**To be done:**
a. Using the court opinion below, state whether each statement agrees with it: (i) the building housing Tiffany's was destroyed by fire in May 1986; (ii) Noga asked the insurers to remove him as a named insured one week after the fire; (iii) a responsive pleading for Noga was filed. For each, answer yes or no and quote the deciding words.
b. Print the passage of the court opinion below that begins at the words "MT. HAWLEY INSURANCE COMPANY, St." and stops after the words "Dec. 27, 1988.".

864 F.2d 81
12 Fed. R. Serv. 3d 784
Dorman YOUNG d/b/a Tiffany's, Appellant,
Joseph C. Noga,
v.
MT. HAWLEY INSURANCE COMPANY, St. Katherine Insurance
Company PLC, Appellees.
No. 88-2469.
United States Court of Appeals,
Eighth Circuit.
Submitted Oct. 26, 1988.
Decided Dec. 27, 1988.
Rehearing Denied Feb. 2, 1989.
D. Scott Hickam, Hot Springs, Ark., for appellant.
James W. Tilley, Little Rock, Ark., for appellees.
Before McMILLIAN and BOWMAN, Circuit Judges, and HENLEY, Senior Circuit Judge.
PER CURIAM.
Dorman Young appeals from a district court1 judgment entered pursuant to a jury verdict. Whether there is a final appealable order is the preliminary question before this court.
In May 1986, a building housing Young's business, Tiffany's, was totally destroyed by fire. The building and the personal property therein were covered under two insurance policies, one issued by Mt. Hawley Insurance Company and one by St. Katherine Insurance Company. Each policy names two insureds, Dorman Young and Joseph Noga. Four days after the fire, Noga notified the insurance companies that he wished to be removed as a named insured on the two policies.
In October 1986, Young, d/b/a Tiffany's, filed a diversity action against the two insurance companies to recover for the damage caused by the fire. The defendants moved to join Noga as a party; their motion was granted. The district court ordered that a copy of the pleading be served upon Noga. Defendants' counsel filed an affidavit averring that a summons, copy of the complaint, copy of the joinder order, and acknowledgment form had been sent by certified mail to Noga, an Illinois resident, and that the return receipt indicated receipt on behalf of Noga.
Defendants did not file an acknowledgment by Noga of receipt of the summons, complaint, and order. No responsive pleading for Noga was filed.
In July 1988, the defendants moved to file a cross-claim against Noga alleging that Noga was a named insured at the time of the fire, that he was a partner in Tiffany's, and that no sums were owed to either Young or Noga because of their fraud, willful concealment, and misrepresentation of material facts. The motion was granted. Thereafter, Noga was listed in the defendants' pleadings as a defendant.
In August 1988, Young filed a motion to dismiss third party complaint and cross-claims alleging that service on Noga had not been obtained in the eighteen months since Noga had been ordered to be joined as a party.

**Raw data:**
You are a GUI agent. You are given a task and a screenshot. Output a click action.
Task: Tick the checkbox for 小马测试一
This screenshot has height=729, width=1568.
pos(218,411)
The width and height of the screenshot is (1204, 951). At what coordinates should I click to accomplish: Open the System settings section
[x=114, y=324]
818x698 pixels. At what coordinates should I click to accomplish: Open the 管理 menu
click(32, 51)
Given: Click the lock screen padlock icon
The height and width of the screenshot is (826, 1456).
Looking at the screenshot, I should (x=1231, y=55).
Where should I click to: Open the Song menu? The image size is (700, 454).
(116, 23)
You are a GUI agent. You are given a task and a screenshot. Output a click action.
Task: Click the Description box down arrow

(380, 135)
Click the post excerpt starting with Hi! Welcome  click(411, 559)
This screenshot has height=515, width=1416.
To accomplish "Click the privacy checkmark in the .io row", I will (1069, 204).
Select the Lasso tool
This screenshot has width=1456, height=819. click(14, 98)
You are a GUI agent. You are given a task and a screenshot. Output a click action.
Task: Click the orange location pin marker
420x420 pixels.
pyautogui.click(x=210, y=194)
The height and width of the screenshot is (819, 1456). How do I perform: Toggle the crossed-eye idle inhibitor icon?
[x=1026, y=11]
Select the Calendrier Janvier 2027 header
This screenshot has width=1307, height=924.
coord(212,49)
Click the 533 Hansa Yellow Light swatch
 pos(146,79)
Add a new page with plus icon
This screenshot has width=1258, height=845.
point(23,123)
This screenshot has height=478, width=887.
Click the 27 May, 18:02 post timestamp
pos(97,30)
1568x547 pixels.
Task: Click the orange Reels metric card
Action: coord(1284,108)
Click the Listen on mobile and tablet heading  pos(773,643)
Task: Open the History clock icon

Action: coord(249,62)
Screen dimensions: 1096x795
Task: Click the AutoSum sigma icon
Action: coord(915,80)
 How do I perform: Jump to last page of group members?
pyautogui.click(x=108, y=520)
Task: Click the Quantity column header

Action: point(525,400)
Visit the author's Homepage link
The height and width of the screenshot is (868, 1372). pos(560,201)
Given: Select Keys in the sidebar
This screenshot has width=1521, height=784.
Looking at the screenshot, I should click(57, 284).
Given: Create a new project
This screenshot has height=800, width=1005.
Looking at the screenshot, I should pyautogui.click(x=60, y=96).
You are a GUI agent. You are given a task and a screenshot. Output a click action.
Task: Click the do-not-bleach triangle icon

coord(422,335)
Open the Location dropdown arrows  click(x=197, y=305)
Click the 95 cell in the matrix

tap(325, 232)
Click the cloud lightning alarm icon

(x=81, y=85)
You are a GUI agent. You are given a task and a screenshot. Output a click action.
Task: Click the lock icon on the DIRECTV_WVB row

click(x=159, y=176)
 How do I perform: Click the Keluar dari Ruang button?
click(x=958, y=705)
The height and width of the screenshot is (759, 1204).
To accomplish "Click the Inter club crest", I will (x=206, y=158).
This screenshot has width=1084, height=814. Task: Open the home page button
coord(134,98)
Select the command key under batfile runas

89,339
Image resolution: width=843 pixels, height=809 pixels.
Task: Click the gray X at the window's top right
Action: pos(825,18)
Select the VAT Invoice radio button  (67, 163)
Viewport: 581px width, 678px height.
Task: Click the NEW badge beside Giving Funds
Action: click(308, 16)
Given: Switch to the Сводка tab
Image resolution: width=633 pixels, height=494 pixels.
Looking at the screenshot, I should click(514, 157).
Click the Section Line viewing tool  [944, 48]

**Results of the exercise:**
a.
(i) Yes: "In May 1986, a building housing Young's business, Tiffany's, was totally destroyed by fire."
(ii) No: "Four days after the fire, Noga notified the insurance companies that he wished to be removed as a named insured on the two policies."
(iii) No: "No responsive pleading for Noga was filed."

b.
MT. HAWLEY INSURANCE COMPANY, St. Katherine Insurance
Company PLC, Appellees.
No. 88-2469.
United States Court of Appeals,
Eighth Circuit.
Submitted Oct. 26, 1988.
Decided Dec. 27, 1988.